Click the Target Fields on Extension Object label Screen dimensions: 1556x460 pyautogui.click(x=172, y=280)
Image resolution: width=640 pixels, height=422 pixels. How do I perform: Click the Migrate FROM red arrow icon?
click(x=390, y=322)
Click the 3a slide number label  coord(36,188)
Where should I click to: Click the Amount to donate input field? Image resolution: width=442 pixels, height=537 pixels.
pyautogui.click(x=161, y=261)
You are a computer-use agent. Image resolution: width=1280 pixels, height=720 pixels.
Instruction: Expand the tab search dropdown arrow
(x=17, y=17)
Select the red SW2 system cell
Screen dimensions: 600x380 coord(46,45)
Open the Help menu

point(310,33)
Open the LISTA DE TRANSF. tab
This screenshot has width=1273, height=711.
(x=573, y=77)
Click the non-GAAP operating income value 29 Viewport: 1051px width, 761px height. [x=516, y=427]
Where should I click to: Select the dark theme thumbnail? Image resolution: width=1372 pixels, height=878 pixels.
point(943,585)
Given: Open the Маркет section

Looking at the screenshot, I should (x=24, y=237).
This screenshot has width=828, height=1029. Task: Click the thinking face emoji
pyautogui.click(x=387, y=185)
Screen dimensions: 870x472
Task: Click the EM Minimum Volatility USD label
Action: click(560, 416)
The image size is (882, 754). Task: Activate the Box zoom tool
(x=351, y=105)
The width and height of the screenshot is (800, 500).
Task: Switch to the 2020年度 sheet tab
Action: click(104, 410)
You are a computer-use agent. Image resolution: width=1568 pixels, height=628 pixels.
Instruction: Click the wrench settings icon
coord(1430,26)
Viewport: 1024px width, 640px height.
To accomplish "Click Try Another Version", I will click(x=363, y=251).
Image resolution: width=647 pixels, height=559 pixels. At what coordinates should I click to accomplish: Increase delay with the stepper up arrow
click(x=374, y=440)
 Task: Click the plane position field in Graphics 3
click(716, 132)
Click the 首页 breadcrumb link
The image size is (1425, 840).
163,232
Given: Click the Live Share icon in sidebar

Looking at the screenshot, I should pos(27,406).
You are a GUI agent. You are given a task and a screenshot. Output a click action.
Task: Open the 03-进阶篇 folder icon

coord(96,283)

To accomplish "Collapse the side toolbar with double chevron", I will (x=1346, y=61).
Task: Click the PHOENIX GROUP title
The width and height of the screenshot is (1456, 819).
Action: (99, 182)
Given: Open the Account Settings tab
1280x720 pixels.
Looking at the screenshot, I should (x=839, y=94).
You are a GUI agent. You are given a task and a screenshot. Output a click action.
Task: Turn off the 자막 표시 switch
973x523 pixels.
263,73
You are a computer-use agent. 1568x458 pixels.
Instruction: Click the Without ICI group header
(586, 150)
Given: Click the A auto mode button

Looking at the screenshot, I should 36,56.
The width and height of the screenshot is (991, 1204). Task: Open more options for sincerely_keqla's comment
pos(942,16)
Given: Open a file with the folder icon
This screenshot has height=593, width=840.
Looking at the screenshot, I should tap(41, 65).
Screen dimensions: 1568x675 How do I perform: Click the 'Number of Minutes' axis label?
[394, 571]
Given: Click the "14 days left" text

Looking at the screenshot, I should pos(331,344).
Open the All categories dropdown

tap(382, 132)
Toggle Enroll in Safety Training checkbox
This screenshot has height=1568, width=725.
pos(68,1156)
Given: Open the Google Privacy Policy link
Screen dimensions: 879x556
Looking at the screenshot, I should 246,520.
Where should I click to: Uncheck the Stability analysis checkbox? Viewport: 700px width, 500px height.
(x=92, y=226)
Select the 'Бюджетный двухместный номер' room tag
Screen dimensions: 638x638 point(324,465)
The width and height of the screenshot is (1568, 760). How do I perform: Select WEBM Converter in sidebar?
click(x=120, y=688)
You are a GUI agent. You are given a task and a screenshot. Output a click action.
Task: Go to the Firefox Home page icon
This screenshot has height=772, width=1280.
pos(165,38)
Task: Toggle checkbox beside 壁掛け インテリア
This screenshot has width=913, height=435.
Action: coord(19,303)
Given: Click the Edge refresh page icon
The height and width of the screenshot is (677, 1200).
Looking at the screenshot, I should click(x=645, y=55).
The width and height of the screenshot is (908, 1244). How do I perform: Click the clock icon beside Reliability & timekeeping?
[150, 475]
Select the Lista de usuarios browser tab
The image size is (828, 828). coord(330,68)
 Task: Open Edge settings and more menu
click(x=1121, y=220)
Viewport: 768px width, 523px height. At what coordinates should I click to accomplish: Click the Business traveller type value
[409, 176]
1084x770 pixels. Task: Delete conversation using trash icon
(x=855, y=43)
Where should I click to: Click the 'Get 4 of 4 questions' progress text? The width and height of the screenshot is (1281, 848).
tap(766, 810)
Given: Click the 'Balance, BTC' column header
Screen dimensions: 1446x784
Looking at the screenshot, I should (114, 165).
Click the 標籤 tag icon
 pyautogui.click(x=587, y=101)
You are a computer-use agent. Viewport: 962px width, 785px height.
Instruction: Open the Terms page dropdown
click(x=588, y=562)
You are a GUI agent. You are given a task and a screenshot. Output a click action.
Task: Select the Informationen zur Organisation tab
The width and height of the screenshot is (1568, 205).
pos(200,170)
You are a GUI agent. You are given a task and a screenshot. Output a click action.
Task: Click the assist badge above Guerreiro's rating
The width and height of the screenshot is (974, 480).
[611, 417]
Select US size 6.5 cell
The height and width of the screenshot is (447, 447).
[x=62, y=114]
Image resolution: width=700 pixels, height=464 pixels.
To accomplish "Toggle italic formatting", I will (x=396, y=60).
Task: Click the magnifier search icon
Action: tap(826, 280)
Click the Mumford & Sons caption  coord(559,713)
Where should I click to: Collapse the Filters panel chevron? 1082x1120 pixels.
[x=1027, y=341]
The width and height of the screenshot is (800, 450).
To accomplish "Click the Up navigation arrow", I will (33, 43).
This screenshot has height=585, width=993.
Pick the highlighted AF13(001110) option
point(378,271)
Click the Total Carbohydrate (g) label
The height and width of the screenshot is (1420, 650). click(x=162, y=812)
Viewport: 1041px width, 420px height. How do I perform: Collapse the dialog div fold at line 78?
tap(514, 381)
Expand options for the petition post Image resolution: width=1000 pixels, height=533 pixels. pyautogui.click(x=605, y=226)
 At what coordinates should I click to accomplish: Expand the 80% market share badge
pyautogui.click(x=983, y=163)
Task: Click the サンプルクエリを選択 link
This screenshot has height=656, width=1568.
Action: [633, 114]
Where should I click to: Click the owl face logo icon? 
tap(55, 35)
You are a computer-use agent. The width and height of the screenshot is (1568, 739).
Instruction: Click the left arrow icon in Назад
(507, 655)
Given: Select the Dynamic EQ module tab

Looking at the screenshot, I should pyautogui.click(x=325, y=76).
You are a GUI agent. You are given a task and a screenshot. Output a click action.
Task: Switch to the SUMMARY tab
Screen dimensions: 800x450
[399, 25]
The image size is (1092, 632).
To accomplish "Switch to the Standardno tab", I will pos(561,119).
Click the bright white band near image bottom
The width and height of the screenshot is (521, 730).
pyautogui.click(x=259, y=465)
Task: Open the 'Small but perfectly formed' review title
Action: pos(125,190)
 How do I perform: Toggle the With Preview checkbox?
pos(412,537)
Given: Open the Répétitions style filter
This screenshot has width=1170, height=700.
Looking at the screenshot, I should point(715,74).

□ □ □ □

Your output should be an exact copy of every line from the one containing "Expand options for" through the end of the records.

Expand options for the petition post Image resolution: width=1000 pixels, height=533 pixels. pyautogui.click(x=605, y=226)
 At what coordinates should I click to accomplish: Expand the 80% market share badge
pyautogui.click(x=983, y=163)
Task: Click the サンプルクエリを選択 link
This screenshot has height=656, width=1568.
Action: [633, 114]
Where should I click to: Click the owl face logo icon? 
tap(55, 35)
You are a computer-use agent. The width and height of the screenshot is (1568, 739).
Instruction: Click the left arrow icon in Назад
(507, 655)
Given: Select the Dynamic EQ module tab

Looking at the screenshot, I should pyautogui.click(x=325, y=76).
You are a GUI agent. You are given a task and a screenshot. Output a click action.
Task: Switch to the SUMMARY tab
Screen dimensions: 800x450
[399, 25]
The image size is (1092, 632).
To accomplish "Switch to the Standardno tab", I will pos(561,119).
Click the bright white band near image bottom
The width and height of the screenshot is (521, 730).
pyautogui.click(x=259, y=465)
Task: Open the 'Small but perfectly formed' review title
Action: pos(125,190)
 How do I perform: Toggle the With Preview checkbox?
pos(412,537)
Given: Open the Répétitions style filter
This screenshot has width=1170, height=700.
Looking at the screenshot, I should point(715,74).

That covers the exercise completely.